# How to complete this task
Lines from the one containing "The height and" through the end of the data are to be returned exactly, and no others.

# Records to process

....

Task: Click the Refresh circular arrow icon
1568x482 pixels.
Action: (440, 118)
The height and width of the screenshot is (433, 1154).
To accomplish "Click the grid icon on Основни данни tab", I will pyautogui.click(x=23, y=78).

....

# Written solution
The height and width of the screenshot is (433, 1154).
To accomplish "Click the grid icon on Основни данни tab", I will pyautogui.click(x=23, y=78).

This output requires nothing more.